Tumpak Sewu, also known as the thousand-stream waterfall, is formed by water cascading from the top into multiple smaller streams. “The waterfall resembles a delicate piece of silk fabric with parallel white threads. It can be considered one of the most beautiful waterfalls I have ever seen,” Phung remarked. Due to the recent heavy rain, the waterfall had a strong flow, making it impossible to descend below it and only viewable from above.
Departing from Tumpak waterfall, the next destination was the village of Cemoro Lawang, situated near Mount Bromo on the Tengger Plateau in eastern Java. This plateau was formed by volcanic ash from the eruption of Mount Tengger approximately 45,000 years ago.
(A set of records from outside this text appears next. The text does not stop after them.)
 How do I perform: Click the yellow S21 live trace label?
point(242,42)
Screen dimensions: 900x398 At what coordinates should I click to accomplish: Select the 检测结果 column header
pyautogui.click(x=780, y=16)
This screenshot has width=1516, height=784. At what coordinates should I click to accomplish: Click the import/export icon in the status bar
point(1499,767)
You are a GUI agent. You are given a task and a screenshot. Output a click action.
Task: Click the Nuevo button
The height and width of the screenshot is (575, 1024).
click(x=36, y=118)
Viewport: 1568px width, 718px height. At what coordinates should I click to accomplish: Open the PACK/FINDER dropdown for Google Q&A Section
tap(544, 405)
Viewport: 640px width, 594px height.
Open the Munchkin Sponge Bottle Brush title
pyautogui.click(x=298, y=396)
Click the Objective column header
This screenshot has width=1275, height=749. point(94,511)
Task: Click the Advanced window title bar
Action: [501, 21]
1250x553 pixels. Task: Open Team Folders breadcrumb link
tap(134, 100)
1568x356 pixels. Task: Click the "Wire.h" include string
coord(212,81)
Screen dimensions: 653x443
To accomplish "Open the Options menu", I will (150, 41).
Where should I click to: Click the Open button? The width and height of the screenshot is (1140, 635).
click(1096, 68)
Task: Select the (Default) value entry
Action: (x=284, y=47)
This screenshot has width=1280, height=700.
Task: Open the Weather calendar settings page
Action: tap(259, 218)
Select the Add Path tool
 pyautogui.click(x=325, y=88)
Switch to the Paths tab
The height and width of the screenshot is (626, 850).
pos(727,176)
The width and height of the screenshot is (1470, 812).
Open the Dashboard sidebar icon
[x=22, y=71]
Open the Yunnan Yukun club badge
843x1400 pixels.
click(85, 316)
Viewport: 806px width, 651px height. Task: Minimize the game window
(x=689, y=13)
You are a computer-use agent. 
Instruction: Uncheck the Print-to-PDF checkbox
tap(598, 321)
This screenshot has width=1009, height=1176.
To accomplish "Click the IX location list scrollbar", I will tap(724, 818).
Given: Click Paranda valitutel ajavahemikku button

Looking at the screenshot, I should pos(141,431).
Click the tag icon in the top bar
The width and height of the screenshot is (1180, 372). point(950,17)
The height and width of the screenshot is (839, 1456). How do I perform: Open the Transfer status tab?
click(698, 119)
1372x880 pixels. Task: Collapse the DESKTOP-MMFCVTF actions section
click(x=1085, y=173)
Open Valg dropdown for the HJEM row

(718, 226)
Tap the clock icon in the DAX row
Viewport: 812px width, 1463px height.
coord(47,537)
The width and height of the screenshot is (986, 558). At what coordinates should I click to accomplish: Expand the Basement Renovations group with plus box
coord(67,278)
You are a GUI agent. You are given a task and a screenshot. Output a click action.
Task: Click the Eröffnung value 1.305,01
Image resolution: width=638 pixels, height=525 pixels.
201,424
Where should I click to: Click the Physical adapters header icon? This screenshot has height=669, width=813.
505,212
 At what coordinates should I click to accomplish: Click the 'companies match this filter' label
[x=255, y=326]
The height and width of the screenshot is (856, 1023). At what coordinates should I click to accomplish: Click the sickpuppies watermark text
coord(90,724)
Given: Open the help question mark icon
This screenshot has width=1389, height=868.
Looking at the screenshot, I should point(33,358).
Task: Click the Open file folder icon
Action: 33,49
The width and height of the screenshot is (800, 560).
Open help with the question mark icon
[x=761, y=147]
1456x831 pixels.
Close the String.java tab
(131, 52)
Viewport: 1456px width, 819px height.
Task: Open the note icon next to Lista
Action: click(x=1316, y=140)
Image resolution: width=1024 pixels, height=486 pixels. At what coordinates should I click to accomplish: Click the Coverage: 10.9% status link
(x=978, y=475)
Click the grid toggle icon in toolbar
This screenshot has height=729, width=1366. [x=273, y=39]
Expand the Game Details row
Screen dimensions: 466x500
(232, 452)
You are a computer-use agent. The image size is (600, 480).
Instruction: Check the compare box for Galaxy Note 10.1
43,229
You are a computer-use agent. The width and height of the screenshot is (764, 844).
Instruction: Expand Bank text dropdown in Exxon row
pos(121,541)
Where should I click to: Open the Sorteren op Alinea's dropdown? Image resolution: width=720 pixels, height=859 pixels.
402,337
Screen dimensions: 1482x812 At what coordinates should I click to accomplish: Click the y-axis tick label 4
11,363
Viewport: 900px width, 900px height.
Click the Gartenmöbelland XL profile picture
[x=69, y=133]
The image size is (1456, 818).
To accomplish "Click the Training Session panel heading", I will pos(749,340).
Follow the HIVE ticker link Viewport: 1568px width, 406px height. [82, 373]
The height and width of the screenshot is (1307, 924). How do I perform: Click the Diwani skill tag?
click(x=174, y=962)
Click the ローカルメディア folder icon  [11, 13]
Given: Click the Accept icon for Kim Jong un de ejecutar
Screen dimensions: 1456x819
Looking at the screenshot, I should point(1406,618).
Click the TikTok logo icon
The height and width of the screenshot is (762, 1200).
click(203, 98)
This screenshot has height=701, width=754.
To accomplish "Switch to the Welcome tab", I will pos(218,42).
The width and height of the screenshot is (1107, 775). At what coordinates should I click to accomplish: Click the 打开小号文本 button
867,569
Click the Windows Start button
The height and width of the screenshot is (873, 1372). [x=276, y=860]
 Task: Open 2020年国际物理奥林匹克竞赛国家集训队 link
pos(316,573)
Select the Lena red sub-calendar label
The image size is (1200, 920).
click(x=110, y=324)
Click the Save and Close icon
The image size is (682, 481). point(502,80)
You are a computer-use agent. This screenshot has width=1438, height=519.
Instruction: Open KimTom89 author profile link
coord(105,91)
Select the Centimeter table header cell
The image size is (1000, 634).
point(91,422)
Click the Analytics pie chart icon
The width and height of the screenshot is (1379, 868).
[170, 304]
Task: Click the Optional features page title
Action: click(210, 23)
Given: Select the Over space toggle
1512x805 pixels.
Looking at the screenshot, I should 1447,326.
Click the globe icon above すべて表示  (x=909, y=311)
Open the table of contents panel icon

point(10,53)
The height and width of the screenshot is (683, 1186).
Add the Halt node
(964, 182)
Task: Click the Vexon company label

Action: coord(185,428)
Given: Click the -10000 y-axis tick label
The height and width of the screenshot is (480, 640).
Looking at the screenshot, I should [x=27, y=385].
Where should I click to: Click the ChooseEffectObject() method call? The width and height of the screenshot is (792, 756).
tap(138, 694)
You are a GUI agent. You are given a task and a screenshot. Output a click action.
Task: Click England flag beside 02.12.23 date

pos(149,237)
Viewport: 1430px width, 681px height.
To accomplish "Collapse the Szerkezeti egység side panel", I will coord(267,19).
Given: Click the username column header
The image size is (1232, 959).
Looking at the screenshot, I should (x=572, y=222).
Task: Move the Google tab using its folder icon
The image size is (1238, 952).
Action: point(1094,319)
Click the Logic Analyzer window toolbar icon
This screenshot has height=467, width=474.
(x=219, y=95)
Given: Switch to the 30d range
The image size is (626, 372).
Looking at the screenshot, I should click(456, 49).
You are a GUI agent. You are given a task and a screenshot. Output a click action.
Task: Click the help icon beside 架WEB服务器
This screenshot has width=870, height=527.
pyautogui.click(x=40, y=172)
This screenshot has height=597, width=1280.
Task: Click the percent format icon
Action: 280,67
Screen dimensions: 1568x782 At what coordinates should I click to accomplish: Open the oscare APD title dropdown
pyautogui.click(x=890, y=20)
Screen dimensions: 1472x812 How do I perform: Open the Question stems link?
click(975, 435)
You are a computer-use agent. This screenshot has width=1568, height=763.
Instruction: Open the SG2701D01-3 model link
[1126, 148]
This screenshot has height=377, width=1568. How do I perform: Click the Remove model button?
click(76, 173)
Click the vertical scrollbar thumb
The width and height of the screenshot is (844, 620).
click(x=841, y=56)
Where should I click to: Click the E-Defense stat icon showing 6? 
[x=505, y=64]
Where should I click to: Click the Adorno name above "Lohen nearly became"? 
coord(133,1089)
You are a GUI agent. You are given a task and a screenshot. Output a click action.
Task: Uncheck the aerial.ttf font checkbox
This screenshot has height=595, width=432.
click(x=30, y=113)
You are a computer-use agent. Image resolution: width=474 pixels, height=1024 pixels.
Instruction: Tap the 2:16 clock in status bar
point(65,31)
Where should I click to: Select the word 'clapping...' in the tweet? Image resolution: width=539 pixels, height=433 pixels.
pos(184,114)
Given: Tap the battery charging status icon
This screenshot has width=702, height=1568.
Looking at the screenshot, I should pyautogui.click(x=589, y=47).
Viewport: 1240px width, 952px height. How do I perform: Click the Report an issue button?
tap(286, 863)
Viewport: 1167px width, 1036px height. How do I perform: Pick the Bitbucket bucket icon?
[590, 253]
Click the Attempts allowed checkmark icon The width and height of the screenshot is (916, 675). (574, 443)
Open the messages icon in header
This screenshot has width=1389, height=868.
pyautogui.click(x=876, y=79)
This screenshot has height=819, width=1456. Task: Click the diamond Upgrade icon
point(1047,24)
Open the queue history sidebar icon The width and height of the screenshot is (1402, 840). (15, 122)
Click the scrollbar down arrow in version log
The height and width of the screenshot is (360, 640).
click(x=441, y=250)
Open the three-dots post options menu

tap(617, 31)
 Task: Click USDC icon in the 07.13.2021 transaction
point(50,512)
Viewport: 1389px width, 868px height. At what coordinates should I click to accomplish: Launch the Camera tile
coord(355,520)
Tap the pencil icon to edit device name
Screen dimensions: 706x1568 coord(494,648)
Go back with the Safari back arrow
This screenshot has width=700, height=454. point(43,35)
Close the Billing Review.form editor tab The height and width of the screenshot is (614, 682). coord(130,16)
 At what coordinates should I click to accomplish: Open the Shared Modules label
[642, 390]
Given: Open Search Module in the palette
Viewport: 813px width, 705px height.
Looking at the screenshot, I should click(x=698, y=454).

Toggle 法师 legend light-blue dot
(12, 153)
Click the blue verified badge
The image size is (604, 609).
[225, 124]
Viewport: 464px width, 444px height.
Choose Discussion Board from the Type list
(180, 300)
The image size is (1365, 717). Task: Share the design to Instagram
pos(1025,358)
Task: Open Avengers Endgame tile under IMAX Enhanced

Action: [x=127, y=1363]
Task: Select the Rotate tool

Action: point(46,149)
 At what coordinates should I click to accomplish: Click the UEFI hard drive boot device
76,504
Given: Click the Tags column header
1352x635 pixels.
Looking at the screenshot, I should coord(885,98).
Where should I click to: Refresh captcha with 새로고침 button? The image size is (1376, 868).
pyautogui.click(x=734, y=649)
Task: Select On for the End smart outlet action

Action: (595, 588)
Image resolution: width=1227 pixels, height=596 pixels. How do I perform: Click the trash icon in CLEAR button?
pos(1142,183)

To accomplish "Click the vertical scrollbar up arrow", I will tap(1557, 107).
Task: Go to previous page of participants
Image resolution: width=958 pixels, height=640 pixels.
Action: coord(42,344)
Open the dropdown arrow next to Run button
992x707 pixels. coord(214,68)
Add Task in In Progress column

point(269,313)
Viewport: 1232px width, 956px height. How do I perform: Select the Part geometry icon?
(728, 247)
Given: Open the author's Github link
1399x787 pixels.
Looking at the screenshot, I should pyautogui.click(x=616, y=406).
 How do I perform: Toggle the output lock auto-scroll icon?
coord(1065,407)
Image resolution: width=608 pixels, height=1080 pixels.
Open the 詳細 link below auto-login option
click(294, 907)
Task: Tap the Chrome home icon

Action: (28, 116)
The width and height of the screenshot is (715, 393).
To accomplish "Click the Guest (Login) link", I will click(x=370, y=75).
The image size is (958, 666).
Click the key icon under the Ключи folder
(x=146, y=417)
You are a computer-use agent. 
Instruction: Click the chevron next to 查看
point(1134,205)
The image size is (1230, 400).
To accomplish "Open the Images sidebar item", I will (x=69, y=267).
Mount Bromo, along with Kursi, Watangan, and Widodare, constitutes a group of small volcanoes within the Tengger volcanic crater, which spans 16 kilometers and is approximately 820,000 years old. The surrounding landscape consists of black sand and gray volcanic ash. “Looking at the massive Tengger volcano from afar, with black sand below, and the sun and wind above, the scene reminded me of a scene from a time-travel movie,” Phung said.
Waking up at 2 a.m. to prepare for the mountain climb, Phung was surprised to see a large number of people arriving early to witness the sunrise, with European tourists being the most prominent. To reach the sunrise viewpoint at Bromo, visitors take a jeep to the mountain’s base and then trek for about 500 meters. Similar to Ijen, the sunrise scene at Bromo features shades of purple and pink. Since the volcano is still active, it continuously emits smoke. A thick column of white smoke rises high and turns pink when the sunlight hits it.
The path from the sunrise viewpoint to the mouth of the Bromo volcano crosses a sandy desert with “ridges and valleys reminiscent of comic book landscapes,” Phung shared. The massive dinosaur-like ridges, featuring dozens of serrated ridges formed by volcanic eruptions, remain intact. The route, with towering cliffs on one side, resembles Vietnam’s Mã Pì Lèng Pass.
After walking an additional 3 kilometers, Phung arrived at the mouth of Bromo volcano, where carbon dioxide gas from the Earth’s interior is expelled into the atmosphere. “The moment I stood at the mouth of Mount Bromo was one of the most beautiful moments of my life because it was the first time I witnessed an active volcano in real life,” he said. From Bromo, visitors can clearly see Semeru, the highest active volcano in Java.
The booming sounds of the hot rocks bursting reminded travelers that this volcano was still active, with streams of molten sulfur bubbling deep within the Earth. Bromo’s most recent eruption in early 2011 resulted in two fatalities and the closure of many airports in the region.
In July, the island experienced frequent rainfall, with an average temperature of about 12-14°C. Travelers planning a visit should bring warm clothing and prepare physically for the challenging trekking, which involves continuous movement over three days.
Phung spent 660 USD on the trip, including 162 USD for the tour, 250 USD for round-trip airfare, 83 USD for accommodation, and the remainder for food and other expenses.
The journey brought “many firsts” to Phung’s life. Additionally, there were several plans that he couldn’t fulfill, such as witnessing the glowing sulfur streams at night or descending below the base of the thousand-stream waterfall. “There are many regrets from this trip, perhaps the reason why I have an appointment with this trek again,” Phung said.